How much protein can be expressed?
For protein products, the microdose limit is set at 30 nmol. For antibodies (based on 150 kDa), the total amount of protein (in mg) that can be administered under microdosing regulations correlates to a flat-dose of 4,5 mg. But what about antibody fragments? This depends on the size. For a protein of 100 kDa a flat-dose of 3 mg would apply. The calculation below shows why.

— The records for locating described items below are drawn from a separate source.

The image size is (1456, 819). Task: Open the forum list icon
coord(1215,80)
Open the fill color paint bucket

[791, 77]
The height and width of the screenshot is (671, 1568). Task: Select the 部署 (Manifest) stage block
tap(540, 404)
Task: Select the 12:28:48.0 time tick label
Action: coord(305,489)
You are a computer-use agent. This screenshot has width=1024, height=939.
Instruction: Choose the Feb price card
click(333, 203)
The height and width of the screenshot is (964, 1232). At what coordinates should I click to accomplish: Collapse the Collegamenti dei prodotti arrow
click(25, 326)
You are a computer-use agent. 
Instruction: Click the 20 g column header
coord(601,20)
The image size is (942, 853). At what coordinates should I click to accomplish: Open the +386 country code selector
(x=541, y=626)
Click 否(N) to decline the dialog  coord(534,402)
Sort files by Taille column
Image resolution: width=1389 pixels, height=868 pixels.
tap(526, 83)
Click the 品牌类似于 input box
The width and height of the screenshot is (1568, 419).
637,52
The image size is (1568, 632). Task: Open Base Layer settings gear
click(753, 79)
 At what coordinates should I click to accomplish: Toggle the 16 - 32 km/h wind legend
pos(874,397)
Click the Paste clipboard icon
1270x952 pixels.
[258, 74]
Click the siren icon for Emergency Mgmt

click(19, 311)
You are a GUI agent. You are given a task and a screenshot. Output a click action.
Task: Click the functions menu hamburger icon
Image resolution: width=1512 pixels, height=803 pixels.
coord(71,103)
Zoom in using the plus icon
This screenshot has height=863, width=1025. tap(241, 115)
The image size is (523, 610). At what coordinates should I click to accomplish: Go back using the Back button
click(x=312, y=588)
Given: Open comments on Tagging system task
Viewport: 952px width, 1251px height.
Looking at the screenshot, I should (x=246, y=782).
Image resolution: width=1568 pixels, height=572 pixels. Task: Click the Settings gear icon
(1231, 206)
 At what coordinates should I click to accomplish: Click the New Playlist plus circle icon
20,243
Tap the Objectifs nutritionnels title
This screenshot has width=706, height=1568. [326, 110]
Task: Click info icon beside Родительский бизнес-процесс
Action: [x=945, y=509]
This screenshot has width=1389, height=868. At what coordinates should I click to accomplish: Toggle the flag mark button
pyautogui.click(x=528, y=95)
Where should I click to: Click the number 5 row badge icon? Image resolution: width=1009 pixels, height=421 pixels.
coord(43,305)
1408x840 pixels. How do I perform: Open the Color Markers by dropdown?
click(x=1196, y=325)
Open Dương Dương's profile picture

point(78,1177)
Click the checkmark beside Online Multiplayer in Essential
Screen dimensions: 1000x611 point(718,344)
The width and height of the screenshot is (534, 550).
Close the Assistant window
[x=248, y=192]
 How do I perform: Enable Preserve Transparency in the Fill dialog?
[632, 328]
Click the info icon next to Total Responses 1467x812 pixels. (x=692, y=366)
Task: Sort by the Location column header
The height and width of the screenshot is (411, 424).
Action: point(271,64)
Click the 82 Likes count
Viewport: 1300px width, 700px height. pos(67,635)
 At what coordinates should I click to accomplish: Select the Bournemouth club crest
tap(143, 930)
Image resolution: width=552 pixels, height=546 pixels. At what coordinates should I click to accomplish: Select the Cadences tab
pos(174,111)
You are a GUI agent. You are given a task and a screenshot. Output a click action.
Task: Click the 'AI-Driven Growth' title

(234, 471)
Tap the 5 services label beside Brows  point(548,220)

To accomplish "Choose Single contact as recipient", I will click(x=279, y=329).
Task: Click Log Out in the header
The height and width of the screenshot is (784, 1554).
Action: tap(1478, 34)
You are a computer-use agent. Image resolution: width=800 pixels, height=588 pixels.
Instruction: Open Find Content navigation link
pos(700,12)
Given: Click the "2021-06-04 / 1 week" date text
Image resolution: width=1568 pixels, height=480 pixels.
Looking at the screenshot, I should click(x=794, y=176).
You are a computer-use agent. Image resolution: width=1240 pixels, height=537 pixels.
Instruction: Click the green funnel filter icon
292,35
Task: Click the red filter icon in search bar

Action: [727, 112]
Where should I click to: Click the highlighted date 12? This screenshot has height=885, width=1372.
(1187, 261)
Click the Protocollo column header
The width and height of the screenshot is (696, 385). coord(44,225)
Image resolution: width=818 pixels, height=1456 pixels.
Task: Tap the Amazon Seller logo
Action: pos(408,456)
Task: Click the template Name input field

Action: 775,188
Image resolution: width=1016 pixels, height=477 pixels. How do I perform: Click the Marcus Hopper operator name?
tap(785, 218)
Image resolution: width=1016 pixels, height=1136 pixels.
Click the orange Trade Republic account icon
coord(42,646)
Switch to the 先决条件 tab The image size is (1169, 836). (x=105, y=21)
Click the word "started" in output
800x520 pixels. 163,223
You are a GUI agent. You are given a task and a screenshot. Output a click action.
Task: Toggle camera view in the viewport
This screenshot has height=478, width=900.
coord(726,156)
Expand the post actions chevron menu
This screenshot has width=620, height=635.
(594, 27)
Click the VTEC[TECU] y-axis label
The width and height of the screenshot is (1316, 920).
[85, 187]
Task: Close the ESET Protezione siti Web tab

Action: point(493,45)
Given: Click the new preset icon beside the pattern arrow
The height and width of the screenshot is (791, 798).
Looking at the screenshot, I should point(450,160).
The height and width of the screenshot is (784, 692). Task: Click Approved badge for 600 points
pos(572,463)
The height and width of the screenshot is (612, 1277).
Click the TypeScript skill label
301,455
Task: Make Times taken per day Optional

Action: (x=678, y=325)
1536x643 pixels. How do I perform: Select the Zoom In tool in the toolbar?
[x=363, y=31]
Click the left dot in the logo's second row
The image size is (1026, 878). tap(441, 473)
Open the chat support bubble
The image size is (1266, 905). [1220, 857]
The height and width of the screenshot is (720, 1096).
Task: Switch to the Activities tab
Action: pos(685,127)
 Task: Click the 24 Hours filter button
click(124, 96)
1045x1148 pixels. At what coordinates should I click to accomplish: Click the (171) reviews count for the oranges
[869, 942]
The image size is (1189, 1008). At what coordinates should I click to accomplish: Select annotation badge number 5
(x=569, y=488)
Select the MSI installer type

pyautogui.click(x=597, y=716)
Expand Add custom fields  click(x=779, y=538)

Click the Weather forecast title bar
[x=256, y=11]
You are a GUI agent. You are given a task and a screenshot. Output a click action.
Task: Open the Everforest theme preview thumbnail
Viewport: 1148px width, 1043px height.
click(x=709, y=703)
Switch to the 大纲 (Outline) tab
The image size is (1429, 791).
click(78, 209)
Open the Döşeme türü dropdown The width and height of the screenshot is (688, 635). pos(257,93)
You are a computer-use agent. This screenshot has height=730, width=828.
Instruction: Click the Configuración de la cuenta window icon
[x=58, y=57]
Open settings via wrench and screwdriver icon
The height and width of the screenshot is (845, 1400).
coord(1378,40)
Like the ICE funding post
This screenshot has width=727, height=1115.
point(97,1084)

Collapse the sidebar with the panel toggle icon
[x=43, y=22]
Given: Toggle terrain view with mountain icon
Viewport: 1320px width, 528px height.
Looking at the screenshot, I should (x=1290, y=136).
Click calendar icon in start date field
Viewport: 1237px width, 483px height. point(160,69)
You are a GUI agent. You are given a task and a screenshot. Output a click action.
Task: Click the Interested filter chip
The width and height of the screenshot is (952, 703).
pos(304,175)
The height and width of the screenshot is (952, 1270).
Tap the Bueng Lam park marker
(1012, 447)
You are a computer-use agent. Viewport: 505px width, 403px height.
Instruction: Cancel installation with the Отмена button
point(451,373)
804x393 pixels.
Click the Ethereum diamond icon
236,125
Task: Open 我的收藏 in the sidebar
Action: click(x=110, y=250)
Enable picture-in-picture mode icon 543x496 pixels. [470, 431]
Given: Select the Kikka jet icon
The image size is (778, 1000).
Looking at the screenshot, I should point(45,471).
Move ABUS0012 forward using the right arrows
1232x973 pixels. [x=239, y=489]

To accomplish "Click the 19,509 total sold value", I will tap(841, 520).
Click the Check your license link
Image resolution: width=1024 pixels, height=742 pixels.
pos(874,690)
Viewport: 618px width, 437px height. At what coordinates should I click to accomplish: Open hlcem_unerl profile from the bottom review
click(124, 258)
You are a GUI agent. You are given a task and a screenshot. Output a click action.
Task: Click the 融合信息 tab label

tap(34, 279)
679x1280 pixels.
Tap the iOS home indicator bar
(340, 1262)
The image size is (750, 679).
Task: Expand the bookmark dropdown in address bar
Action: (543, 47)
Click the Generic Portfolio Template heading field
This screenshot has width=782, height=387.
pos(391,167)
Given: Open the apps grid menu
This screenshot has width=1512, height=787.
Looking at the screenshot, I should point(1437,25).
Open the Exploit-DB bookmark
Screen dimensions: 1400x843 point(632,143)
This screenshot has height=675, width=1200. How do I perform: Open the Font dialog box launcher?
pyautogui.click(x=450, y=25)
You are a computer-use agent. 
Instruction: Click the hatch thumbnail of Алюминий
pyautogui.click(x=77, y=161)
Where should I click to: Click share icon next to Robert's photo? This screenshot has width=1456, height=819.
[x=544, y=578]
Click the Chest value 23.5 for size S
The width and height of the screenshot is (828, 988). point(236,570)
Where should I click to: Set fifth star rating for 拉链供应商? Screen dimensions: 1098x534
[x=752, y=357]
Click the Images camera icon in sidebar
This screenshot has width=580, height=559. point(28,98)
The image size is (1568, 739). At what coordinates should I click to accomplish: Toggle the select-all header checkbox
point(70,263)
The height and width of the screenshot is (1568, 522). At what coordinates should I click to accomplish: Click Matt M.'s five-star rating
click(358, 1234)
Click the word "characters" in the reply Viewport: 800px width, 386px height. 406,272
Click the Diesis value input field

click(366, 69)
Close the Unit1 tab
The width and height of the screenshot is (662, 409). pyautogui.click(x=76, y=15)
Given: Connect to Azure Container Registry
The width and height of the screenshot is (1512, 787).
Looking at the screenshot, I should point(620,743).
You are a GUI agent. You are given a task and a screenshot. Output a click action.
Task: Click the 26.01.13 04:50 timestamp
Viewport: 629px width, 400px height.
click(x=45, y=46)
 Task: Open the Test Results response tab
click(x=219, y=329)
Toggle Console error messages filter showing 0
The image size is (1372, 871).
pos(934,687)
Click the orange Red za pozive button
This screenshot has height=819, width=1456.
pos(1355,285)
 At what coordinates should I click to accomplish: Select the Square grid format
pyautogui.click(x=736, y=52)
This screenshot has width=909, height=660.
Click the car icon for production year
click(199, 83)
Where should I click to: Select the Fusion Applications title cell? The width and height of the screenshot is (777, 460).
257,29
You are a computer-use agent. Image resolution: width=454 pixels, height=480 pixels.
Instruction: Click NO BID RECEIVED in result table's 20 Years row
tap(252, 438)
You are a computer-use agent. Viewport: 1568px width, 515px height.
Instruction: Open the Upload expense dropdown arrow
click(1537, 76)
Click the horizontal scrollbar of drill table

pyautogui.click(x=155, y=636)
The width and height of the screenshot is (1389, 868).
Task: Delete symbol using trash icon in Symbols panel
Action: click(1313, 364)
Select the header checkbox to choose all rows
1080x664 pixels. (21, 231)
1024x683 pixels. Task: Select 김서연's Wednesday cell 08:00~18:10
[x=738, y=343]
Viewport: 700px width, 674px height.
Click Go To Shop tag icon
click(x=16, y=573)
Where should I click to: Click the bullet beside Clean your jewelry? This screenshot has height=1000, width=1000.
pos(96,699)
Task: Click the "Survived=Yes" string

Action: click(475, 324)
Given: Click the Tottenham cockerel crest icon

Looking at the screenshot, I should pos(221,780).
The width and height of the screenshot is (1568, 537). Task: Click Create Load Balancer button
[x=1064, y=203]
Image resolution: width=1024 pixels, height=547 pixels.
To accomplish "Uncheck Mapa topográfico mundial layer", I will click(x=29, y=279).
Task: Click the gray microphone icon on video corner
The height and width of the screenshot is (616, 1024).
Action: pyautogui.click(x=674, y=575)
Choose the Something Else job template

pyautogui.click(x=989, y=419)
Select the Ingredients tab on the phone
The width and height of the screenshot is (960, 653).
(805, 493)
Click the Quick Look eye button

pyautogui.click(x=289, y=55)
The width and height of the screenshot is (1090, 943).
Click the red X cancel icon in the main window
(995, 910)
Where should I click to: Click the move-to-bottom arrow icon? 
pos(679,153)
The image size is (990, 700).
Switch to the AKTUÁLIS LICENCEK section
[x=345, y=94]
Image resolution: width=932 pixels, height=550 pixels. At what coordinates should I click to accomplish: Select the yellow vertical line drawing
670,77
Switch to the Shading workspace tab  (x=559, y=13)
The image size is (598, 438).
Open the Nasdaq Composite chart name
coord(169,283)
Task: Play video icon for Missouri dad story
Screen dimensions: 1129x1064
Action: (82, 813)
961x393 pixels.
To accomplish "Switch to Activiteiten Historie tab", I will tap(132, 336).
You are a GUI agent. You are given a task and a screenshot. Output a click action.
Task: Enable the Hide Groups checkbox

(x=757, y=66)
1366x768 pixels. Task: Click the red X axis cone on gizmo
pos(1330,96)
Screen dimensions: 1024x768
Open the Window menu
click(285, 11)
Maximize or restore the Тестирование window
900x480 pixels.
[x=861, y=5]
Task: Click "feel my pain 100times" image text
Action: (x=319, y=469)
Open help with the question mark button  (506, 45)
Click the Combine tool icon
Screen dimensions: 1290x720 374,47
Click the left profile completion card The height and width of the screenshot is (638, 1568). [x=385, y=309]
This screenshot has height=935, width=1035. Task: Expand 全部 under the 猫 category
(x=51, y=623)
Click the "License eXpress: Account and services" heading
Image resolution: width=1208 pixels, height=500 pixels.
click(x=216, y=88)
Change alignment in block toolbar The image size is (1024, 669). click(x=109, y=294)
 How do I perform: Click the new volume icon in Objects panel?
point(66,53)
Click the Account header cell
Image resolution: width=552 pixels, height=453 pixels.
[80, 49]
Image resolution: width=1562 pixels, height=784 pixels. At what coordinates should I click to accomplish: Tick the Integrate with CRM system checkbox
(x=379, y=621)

Mass = (3.0 × 10⁻⁸ moles) × (100,000 g/mol) = 3.0 × 10⁻³ g = 3.0 mg
Step-by-step calculation
Convert nanomoles to moles:
30 nmol = 30 x 10⁻⁹ mol
Use molecular weight to convert moles to grams:
The molecular weight (MW) of the protein is 100 kDa.
Since 1 kDa = 1,000 g/mol, then:
100 kDa = 100,000 g/mol
Now calculate the mass:
mass in grams = 30 x 10⁻⁹ x 100,000 = 3.0 x 10⁻³ g
Convert grams to milligrams:
3.0 x 10⁻³ g = 3.0 mg flat-dose
If you have questions, or if you need help calculating your protein size to flat-dose, contact TRACER.
Does the microdose apply to the drug product or only to the drug substance?
The microdosing limit applies to the precursor/drug substance. Not the labeled product (radionuclide) or drug product. The drug product may include excipients, chelators/linkers, fillers, buffers, etc.
Can a microdose be too small to detect anything?
You visualize the imaging agent, coupled to the compound – not the compound itself. For radionuclides there are predefined doses that can be used, and those are sufficient for imaging. Cameras for optical and nuclear imaging are very sensitive. So, a microdose is sufficient for clear-resolution imaging.
Can the data be used for the FDA and EMA?
Yes, data of a microdosing trial can be used. With your exploratory trial submission, you need to define clear objectives and analytical methods. If you’re planning to use microdose data in a regulatory submission, it’s best to discuss this with TRACER. Especially if you want a more flexible trial with an adaptive design. Regulations allow in early phases these more flexible approaches. Data from microdosing studies cannot serve as proof of efficacy but do contribute to the proof of concept. For further study designs, microdosing data can be used. For the FDA, TRACER can support in Clinical Data Interchange Standards Consortium (CDISC) programming of your data.
What are the broader benefits of a microdosing study?
The concept of microdosing study was introduced to lower the failure rate of drugs in clinical trials. But the benefits are broader than that. The result is that fewer resources – lab animals, trial participants, time, and money – are spent on drugs that would otherwise ultimately fail. With Phase 0, those resources remain available for promising compounds. Furthermore, these high promising compounds can be included in better-informed and thus better-designed clinical trials. The objective of Phase 0 microdosing studies, and the mission of TRACER, is to move drugs faster from bench to bed, simply by improving research with better data.